↓↓↓

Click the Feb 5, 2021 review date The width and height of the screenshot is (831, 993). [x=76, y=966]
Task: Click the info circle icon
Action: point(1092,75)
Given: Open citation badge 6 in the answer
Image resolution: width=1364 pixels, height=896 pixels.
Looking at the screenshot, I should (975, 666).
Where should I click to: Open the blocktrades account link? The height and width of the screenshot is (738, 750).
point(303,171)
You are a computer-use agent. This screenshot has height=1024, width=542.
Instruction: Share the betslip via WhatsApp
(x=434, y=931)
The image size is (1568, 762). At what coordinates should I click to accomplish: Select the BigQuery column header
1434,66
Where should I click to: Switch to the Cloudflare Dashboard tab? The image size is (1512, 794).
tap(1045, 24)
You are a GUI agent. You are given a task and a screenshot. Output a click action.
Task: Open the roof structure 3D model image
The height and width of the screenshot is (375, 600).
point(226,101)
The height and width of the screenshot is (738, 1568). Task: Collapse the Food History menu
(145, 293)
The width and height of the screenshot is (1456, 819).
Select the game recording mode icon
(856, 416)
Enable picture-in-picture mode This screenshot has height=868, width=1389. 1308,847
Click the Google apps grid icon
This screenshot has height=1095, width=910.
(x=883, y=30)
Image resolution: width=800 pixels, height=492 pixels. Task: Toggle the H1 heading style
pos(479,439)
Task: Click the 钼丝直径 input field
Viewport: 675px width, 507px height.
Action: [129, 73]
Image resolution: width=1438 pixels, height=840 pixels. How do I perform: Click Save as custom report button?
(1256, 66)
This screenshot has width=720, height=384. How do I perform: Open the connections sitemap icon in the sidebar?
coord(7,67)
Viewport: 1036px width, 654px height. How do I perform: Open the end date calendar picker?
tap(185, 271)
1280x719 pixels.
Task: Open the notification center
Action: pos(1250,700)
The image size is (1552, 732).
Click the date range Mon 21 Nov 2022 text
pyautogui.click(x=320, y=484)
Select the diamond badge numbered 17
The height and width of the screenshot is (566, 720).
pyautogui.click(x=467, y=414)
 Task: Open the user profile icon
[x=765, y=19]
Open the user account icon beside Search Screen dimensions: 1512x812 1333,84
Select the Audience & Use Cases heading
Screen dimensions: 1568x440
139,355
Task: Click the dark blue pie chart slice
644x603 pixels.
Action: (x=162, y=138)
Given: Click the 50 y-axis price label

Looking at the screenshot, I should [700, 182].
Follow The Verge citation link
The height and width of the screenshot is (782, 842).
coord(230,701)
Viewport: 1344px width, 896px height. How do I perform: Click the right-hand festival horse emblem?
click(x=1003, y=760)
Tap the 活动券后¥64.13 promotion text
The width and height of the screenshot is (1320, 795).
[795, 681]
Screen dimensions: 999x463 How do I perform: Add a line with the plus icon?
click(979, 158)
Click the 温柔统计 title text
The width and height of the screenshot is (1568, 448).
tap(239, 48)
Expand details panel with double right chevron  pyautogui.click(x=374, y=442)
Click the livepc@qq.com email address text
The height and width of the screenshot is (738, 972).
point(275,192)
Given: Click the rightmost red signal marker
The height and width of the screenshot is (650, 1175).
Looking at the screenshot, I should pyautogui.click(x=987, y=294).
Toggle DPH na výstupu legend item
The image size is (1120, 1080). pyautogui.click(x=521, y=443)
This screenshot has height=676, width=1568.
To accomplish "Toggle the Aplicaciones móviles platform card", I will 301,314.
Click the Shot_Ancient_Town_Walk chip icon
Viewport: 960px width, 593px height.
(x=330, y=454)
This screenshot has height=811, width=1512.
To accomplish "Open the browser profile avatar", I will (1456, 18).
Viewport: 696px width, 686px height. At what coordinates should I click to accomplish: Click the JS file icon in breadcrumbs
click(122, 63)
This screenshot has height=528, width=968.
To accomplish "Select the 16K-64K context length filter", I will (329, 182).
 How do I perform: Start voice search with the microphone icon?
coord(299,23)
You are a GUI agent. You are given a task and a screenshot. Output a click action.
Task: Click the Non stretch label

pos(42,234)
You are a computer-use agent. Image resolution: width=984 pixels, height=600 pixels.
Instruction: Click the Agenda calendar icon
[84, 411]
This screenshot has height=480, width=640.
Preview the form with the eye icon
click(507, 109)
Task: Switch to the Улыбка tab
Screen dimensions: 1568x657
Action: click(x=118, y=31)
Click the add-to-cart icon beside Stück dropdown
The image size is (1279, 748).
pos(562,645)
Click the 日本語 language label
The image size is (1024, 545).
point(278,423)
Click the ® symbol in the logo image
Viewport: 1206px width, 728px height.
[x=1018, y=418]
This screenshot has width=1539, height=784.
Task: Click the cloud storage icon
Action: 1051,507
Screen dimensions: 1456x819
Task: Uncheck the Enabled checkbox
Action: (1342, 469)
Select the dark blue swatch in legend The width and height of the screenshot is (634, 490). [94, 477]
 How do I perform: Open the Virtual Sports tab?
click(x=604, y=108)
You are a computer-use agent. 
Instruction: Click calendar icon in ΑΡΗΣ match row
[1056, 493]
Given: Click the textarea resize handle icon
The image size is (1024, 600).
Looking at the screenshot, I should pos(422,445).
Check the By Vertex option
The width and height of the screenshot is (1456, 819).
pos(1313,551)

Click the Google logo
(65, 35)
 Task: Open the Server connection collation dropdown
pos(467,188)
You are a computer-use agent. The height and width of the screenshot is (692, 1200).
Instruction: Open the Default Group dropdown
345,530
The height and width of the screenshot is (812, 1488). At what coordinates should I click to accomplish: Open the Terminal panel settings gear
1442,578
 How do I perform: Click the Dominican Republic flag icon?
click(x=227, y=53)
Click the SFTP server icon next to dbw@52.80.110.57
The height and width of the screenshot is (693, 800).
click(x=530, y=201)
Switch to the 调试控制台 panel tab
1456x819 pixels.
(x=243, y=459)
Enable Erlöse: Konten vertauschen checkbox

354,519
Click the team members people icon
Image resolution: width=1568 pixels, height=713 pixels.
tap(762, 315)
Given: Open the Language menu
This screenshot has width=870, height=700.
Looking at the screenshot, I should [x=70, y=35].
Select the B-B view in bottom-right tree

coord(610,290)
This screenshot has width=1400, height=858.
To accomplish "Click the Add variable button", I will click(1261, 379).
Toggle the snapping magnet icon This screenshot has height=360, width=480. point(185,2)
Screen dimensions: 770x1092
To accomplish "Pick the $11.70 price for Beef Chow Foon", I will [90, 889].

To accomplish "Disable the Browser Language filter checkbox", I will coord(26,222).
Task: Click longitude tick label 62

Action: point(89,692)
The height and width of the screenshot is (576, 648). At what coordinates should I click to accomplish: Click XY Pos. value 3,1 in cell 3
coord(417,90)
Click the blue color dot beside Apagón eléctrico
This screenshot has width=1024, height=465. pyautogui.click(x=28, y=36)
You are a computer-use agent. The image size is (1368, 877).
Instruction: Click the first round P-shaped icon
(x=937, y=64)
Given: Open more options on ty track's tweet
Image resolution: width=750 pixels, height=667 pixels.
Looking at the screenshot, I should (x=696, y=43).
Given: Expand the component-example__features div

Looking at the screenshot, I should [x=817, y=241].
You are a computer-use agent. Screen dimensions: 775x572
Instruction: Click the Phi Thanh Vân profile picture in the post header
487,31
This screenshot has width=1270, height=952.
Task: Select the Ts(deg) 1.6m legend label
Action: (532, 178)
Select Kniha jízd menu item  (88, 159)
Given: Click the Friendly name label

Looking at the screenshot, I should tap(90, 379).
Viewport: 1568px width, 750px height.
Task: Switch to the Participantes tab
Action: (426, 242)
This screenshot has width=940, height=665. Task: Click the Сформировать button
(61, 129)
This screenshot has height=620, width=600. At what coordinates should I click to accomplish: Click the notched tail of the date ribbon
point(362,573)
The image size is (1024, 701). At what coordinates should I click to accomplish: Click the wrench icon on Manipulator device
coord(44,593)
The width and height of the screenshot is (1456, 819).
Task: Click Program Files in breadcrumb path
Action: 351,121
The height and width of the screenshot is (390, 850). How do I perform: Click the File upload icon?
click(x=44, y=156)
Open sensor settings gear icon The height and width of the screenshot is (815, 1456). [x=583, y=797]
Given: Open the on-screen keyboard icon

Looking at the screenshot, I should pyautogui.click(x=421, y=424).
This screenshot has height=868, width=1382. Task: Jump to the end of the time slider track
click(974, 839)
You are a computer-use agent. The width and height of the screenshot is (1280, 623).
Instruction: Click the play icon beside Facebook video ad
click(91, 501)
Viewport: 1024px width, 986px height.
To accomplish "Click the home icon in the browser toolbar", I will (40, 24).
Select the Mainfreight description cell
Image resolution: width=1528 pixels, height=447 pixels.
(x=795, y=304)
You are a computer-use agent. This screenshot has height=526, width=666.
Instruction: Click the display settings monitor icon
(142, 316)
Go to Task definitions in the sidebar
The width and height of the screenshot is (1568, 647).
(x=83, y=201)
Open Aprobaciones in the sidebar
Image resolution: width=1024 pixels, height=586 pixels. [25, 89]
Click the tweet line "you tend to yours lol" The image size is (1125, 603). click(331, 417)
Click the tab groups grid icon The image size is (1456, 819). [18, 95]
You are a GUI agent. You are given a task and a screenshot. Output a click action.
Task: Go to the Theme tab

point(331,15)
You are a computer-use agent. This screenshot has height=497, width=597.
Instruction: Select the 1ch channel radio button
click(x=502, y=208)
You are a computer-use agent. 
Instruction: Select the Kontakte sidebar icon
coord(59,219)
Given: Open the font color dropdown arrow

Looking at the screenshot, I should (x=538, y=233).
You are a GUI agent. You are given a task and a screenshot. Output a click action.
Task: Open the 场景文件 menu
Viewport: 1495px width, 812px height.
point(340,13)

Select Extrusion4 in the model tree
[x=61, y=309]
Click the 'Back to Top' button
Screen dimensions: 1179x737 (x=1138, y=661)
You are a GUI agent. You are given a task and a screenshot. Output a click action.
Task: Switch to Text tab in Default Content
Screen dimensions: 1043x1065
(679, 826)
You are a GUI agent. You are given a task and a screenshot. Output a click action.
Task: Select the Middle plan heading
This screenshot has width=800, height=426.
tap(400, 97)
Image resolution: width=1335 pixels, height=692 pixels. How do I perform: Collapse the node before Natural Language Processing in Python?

↑↑↑

* _WRITTEN PROBLEM_
Reproduce the data above, from the line containing "The height and width of the screenshot is (576, 648)." down to the line containing "This screenshot has width=1024, height=465.", both lines included.

* _PROBLEM SOLUTION_
The height and width of the screenshot is (576, 648). At what coordinates should I click to accomplish: Click XY Pos. value 3,1 in cell 3
coord(417,90)
Click the blue color dot beside Apagón eléctrico
This screenshot has width=1024, height=465. pyautogui.click(x=28, y=36)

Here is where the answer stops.